» **Work required**
For each line in the records, produce an exact copy.

Saved data entries

= Beginning of Section =

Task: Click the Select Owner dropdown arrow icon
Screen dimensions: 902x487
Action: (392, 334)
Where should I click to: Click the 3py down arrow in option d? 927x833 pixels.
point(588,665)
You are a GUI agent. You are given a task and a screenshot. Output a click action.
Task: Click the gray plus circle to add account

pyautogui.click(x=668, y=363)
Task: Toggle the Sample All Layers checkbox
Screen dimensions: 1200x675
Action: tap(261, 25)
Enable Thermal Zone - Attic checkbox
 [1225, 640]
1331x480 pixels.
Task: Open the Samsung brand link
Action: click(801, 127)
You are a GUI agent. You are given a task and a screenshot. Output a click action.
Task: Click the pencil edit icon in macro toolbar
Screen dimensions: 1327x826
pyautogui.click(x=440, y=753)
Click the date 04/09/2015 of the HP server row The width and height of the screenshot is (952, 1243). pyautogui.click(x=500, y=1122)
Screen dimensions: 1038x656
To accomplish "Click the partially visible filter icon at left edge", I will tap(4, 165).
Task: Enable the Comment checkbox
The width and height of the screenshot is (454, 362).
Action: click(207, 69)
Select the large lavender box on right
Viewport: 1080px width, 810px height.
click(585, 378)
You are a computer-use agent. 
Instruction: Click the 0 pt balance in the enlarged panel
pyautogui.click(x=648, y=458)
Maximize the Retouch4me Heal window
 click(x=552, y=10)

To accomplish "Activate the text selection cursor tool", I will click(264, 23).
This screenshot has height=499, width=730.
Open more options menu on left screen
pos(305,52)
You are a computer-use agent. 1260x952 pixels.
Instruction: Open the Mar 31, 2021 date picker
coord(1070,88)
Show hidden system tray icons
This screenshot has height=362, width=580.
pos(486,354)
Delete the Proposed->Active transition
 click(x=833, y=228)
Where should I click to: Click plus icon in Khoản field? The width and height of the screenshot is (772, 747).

= End of Section =

» **Answer to this exercise**
Task: Click the Select Owner dropdown arrow icon
Screen dimensions: 902x487
Action: (392, 334)
Where should I click to: Click the 3py down arrow in option d? 927x833 pixels.
point(588,665)
You are a GUI agent. You are given a task and a screenshot. Output a click action.
Task: Click the gray plus circle to add account

pyautogui.click(x=668, y=363)
Task: Toggle the Sample All Layers checkbox
Screen dimensions: 1200x675
Action: tap(261, 25)
Enable Thermal Zone - Attic checkbox
 [1225, 640]
1331x480 pixels.
Task: Open the Samsung brand link
Action: click(801, 127)
You are a GUI agent. You are given a task and a screenshot. Output a click action.
Task: Click the pencil edit icon in macro toolbar
Screen dimensions: 1327x826
pyautogui.click(x=440, y=753)
Click the date 04/09/2015 of the HP server row The width and height of the screenshot is (952, 1243). pyautogui.click(x=500, y=1122)
Screen dimensions: 1038x656
To accomplish "Click the partially visible filter icon at left edge", I will tap(4, 165).
Task: Enable the Comment checkbox
The width and height of the screenshot is (454, 362).
Action: click(207, 69)
Select the large lavender box on right
Viewport: 1080px width, 810px height.
click(585, 378)
You are a computer-use agent. 
Instruction: Click the 0 pt balance in the enlarged panel
pyautogui.click(x=648, y=458)
Maximize the Retouch4me Heal window
 click(x=552, y=10)

To accomplish "Activate the text selection cursor tool", I will click(264, 23).
This screenshot has height=499, width=730.
Open more options menu on left screen
pos(305,52)
You are a computer-use agent. 1260x952 pixels.
Instruction: Open the Mar 31, 2021 date picker
coord(1070,88)
Show hidden system tray icons
This screenshot has height=362, width=580.
pos(486,354)
Delete the Proposed->Active transition
 click(x=833, y=228)
Where should I click to: Click plus icon in Khoản field? The width and height of the screenshot is (772, 747).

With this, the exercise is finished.